Twenty years ago composer Gregory Hutter and Virginia Tech faculty member Tracy Cowden were practicing in the same piano studio as undergraduates. They lost touch and after more than 10 years of no contact, they found each other through a Web site: Facebook.
“It’s very exciting for me to work with somebody I was a classmate with many, many years ago,” Hutter said. “It was a very auspicious reunion — Facebook of all things.”
After being reunited, the pair began collaborating again and their work can be seen in a Saturday performance, “Poe-Ism.” Cowden will play “Spirits of the Dead,” a piece Hutter composed and based off of the works of famed American writer Edgar Allan Poe.
Cowden requested Hutter to write a piece for her with Poe as the theme early this year. He started the piece on June 8 and completed it a month later.
To celebrate the bicentennial of Poe, the pianist Cowden is joined by Renaissance Music Academy faculty members and Patty Raun, director of the School of Performing Arts and Cinema. Raun will read the poems “Ulalume” and “The Sleeper” as part of the performance.
“It’s an exciting mix around an interesting central idea,” Raun said.
She listened to the music in rehearsal and said she believes that it has a very diverse style.
“I didn’t choose poems that were the most famous ones,” Hutter said. “I basically chose some pieces that I thought would, first and foremost, lend themselves well to musical settings.”
Hutter chose five poems that he said felt captured Poe’s melancholy tone: “Song,” “Hymn,” “Spirit of the Dead,” “The Lake: To —” and “To the River.”
“The text weaves one cohesive mood in terms of the melancholy idea,” Hutter said. “As far as musical settings, I tried to reflect that as much as possible, with a variety of different musical techniques.”
While Poe’s pieces share a mood, each has a unique construction.
“These poems were very different as far as the structure,” Hutter said. “In terms of the rhyme and meter, they’re almost like pop tunes. There’s certain symmetry to them where you have a rhyme almost every other line of text.”
Hutter said this could also be problematic, causing songs to be too “square” or like pop music.
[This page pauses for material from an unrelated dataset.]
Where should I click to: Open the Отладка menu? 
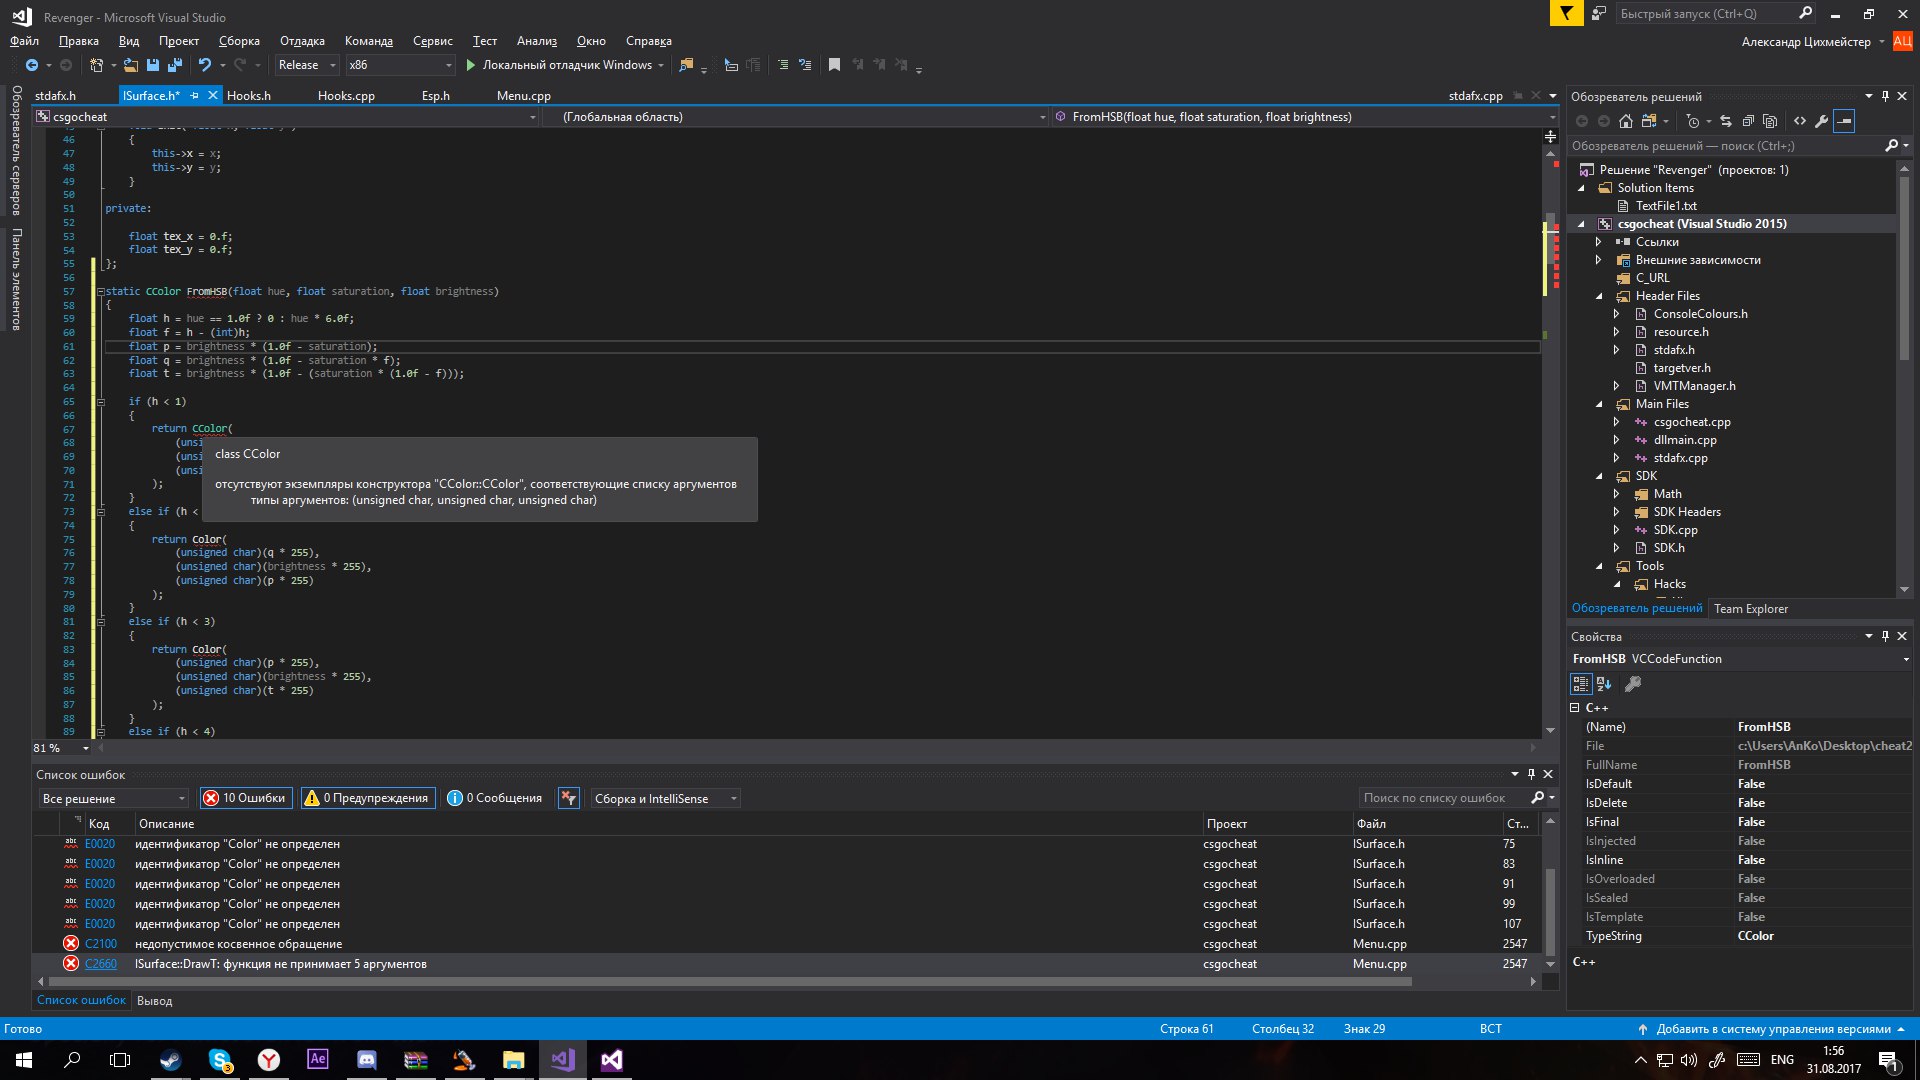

“You can try to find ways to escape that symmetry or you can kind of go with it,” Hutter said. “In the end, I kind of tried to go with it and tried to find the natural meter. I didn’t try to fight it, I let it happen.”
Hutter found it easy to set the poetry to music since the Poe’s work already had a rhythmic quality.
“The music wrote itself in many perspectives,” he said.
Pianist and performer Cowden said the goal of Saturday’s University Chamber Music performance is to expose the community to classical music.
“The idea is that everybody has the capacity to understand classical music — this is one way to do it,” Cowden said. “We try to provide multiple points of interest for audience so that people have something familiar.”